Warning: Chain 1 finished unexpectedly

Hello,
I’m seeing some weird behavior when running the exact same code on mac vs. linux.
Mac: Latest M3 chip. Stan version 2.34.1
Linux: Recent Intel chip, Fedora 39. Stan version: 2.34.1

On the mac, I get some early warnings about rejected proposals, but then things settle down, and it samples fine. No divergences, Rhat around 1.01, etc. Looks fine

On the Linux box, I get the same warnings, but then some chains halt right away, some chains sample for a while and then halt. The error message is always: Warning: Chain 1 finished unexpectedly!

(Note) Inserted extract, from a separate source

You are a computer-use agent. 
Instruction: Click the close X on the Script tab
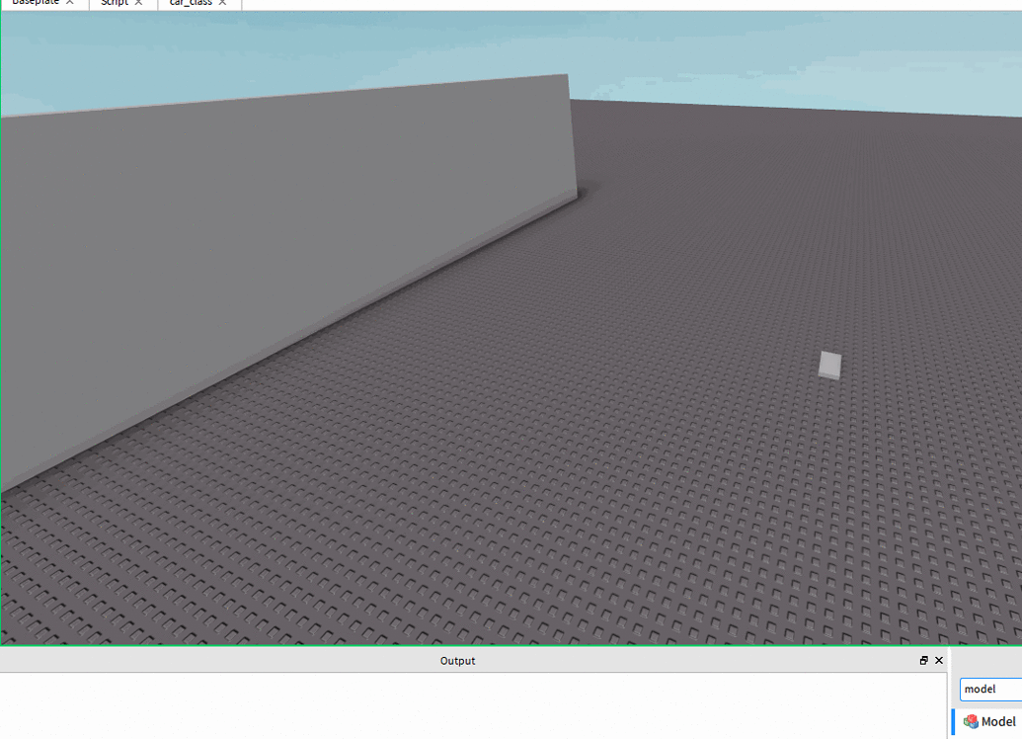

My guess is that maybe some internal library in Linux is more sensitive about some floating point issue, but I have no way to resolve this. Any ideas would be greatly appreciated.

For reference, below is the stan file I used:

data{
    int<lower=1>  N;
    vector<lower=0>[N] y; 
    vector<lower=0>[N] size;
}
parameters{
    real<lower=0> a0;
    real<lower=0> sg;

}
transformed parameters{

    eta = exp(a0); // to ensure positive value

    for (i in 1:N){

        mu[i] = size[i] / eta;

        alpha[i] = square(mu[i] / sg);
        beta[i]  = mu[i]  / square(sg);

    }
}
model{
    y ~ gamma(alpha, beta);
    
    // priors
    a0 ~ normal(16,1);
    sg ~ normal(0, 1);

}

Can you provide some (possibly simulated) data you can recreate the issue with?

Can you also share your compiler versions and any extra flags you may be using?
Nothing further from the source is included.